Сейчас Чик, совершив очередной подвиг — выгнав с виллы разбойников, погуляв на свадьбе друга и его бывшей любовницы, снова отправился по коммерческим делам, по слухам в Этрусию. А в первый раз уходил с самым настоящим этруском:
«Здоровенный сероглазый красавчик с длиннющим мечом», — описала Сирилгин, — «он сначала раненый был, потом выздоровел. На нас, на служанок и не смотрел даже. Ужас, какой серьезный! А Русу чуть ли не кланялся».
Больше всего служанка ненавидела Гелингин — дочь князя. Она, сучка высокородная, отбила её Руса и князь, говорят, не против их свадьбы.
— Рус, конечно, богач и архей, но никак не князь и не царь и не наследник! Может, князь передумает, не отдаст свою любимую дочь за безродного? Ты как думаешь, Верония? Не ровня он ей! Наиграется даркова подстилка и выкинет! А я подберу, я не гордая… — плакалась она Месхитинской жрице.
«В чем-то эта дура права, особенно о неравном браке… этруск — купец? Встречаются такие, но очень редко, они воины. Вот и дурочка рассказала, что он был ранен… непременно надо доложить Викарии…», — что и сделала, как только отправила Сирилгин с внушением забыть о встрече, но непременно прибежать в этот неприметный храм на окраине Эолгула и рассказать о возвращении хозяина.
— Князь, значит, по словам этой курицы его привечает… — задумчиво произнесла Викария.
— Не только по её словам, сестра Стандор, весь город об этом судачит…
— Мы не пустословные матроны, сестра. Вот что, в городе есть этрусский посланник?
— Есть.
— Как он относится к лооскам?
— Не знаю, об этом речь не заходила… — подосадовала Верония.
— Твоя задача, — Викария порадовалась досаде подчиненной, а то слишком все у неё гладко, невольно заревновала, — любым способов вытянуть из него сведения о том этруске. Не может быть, чтобы в той дыре они не оказались знакомыми, и поспрашивай о Русе, — она и в мыслях называла бывшего раба не Чиком, а Русом.
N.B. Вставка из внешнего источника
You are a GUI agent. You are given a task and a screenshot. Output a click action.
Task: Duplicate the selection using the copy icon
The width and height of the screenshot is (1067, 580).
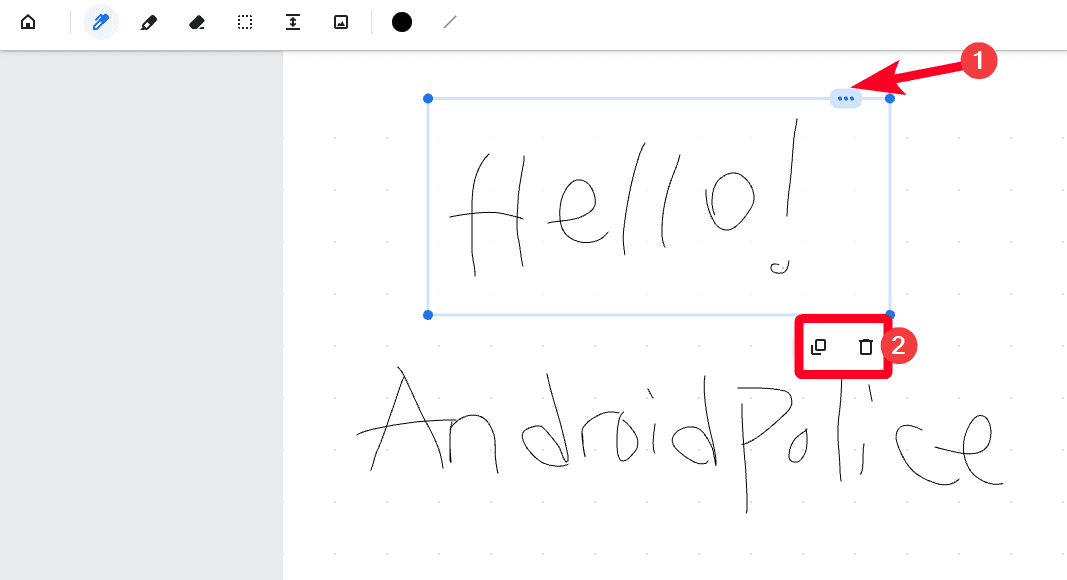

Так легче воспринималась невероятная новость — раб жив! Права Флорина. Не от мира сего, а ума у неё не отнять.
— Надеюсь, добывать сведения у похотливых самцов ты умеешь, — на этом отключилась.
Умела. Как впрочем, и любая умная лооска.
Стригант откровенно скучал в этом забытом Френомом городишке, где и осень практически лето. На соблазнение поддался охотно. Веронии показалось еще чуть-чуть и он её порвет.
«Все правильно», — вспомнила она, — «здесь же нет легальных Домов Терпимости, в нелегальные ему идти не с руки, а местные дамы недотроги. Идиоты эти тиренцы, зачем мужиков доводят?»
Ей, лооске, и в голову не приходили понятия «обычаи», «нравственность», «девичья честь» в конце концов. Поступок Сирилгин в её глазах выглядел вполне естественным, а сама девушка его стыдилась и оправдывала исключительно бедственным положением. Перед сестрами и матерью (отец давно умер) маячило рабство за долги, что еще постыдней.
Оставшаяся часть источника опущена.